** WHAT THE TASK REQUIRES **
The result should be an exact copy of only the lines from the one with "Click the Parameter Type column header" through the last line of the data below, with pictures omitted.

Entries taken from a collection
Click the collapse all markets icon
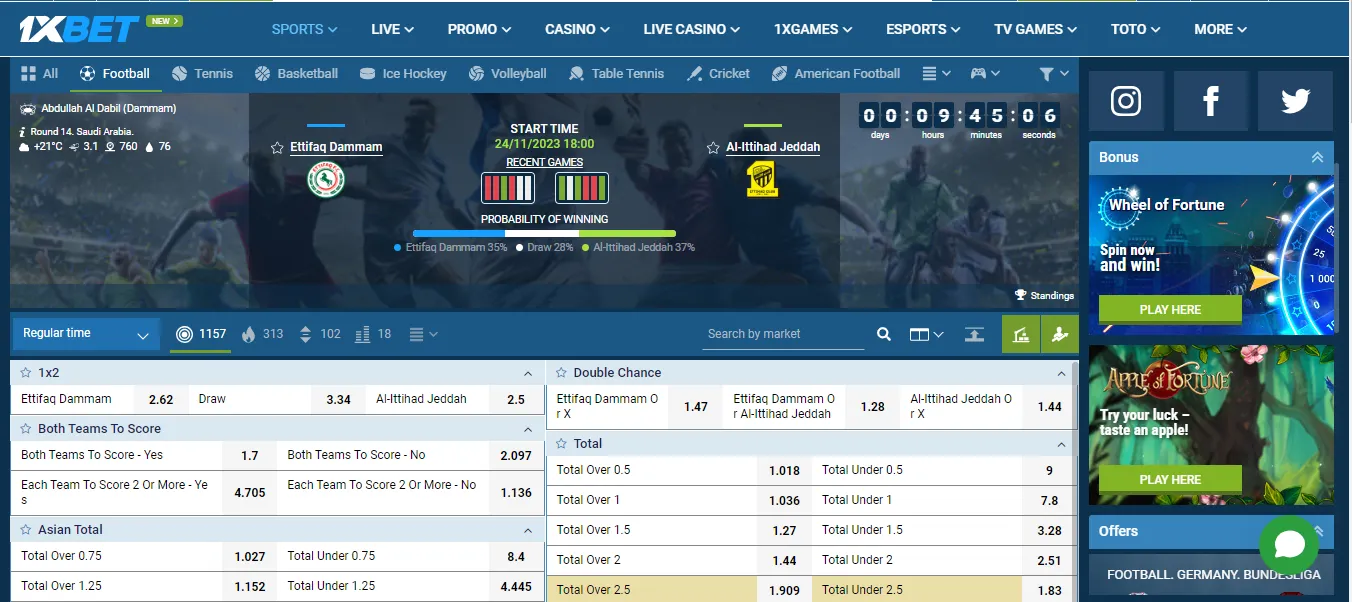Image resolution: width=1352 pixels, height=602 pixels. pos(974,334)
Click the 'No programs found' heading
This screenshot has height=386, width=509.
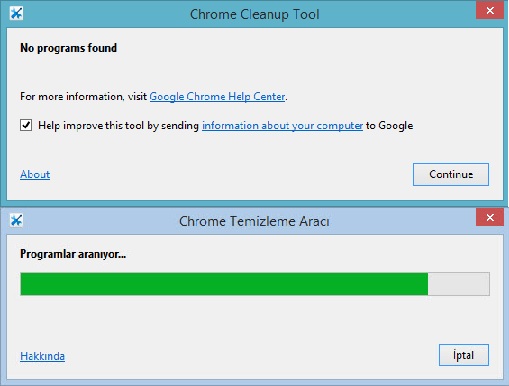[x=68, y=48]
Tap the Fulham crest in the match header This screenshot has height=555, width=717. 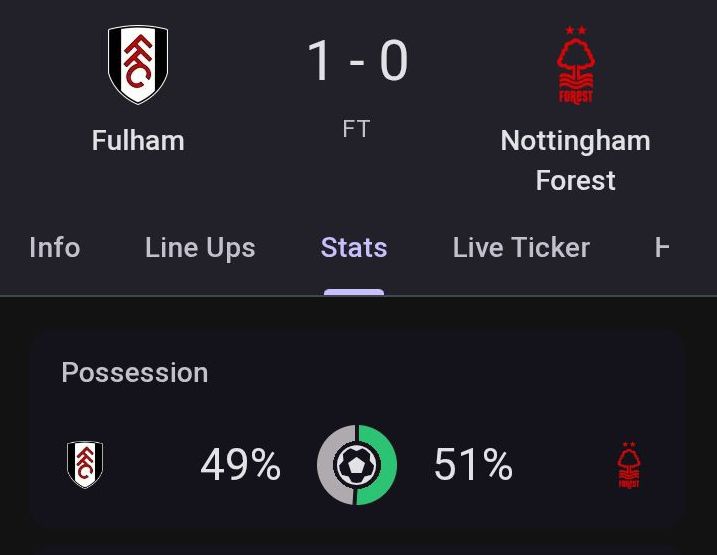pyautogui.click(x=138, y=65)
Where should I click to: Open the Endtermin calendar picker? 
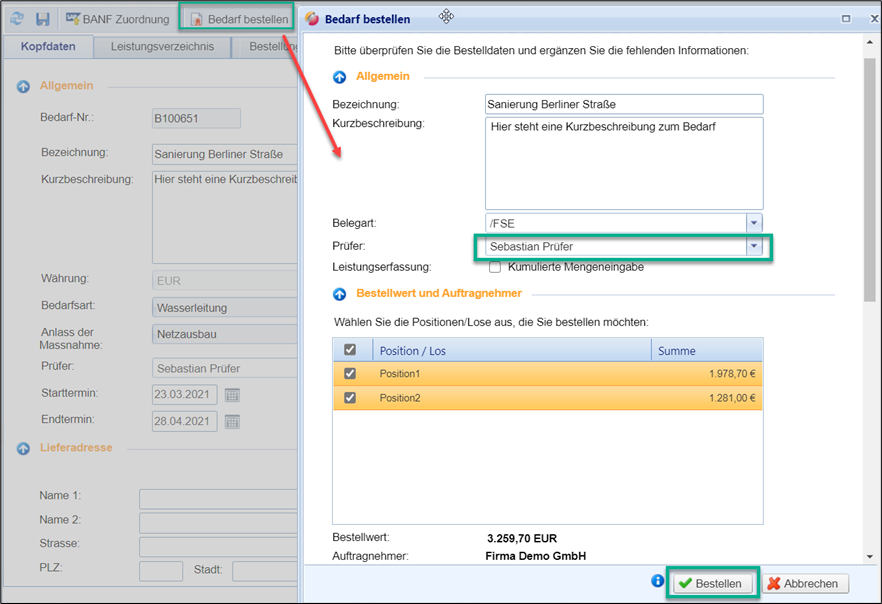(232, 421)
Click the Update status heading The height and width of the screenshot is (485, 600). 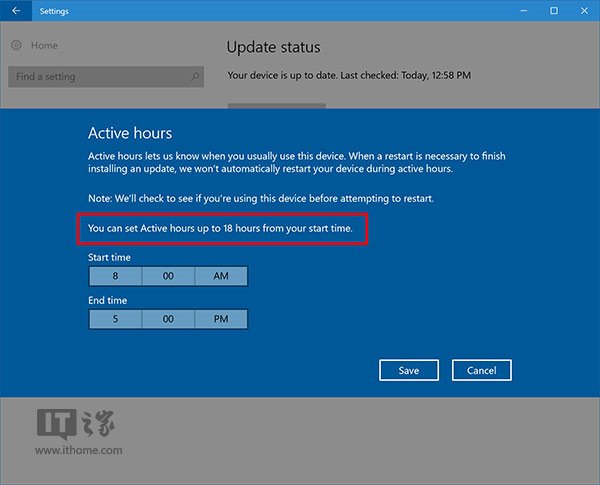pos(273,47)
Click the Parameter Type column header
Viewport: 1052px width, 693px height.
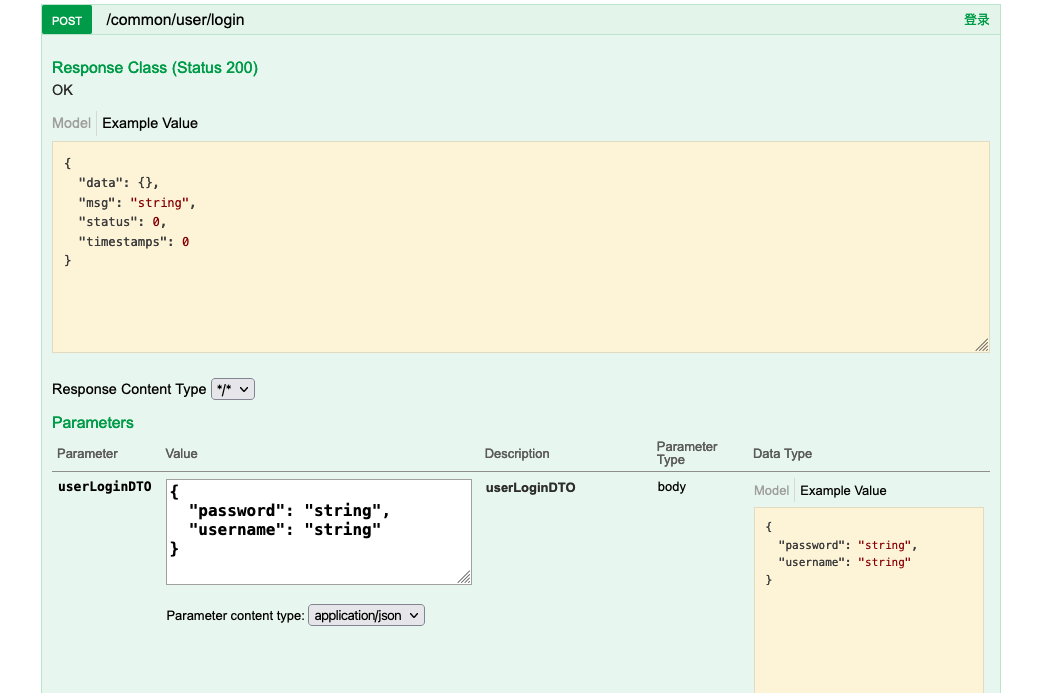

** SOLUTION TO THIS EXERCISE **
Click the Parameter Type column header
Viewport: 1052px width, 693px height.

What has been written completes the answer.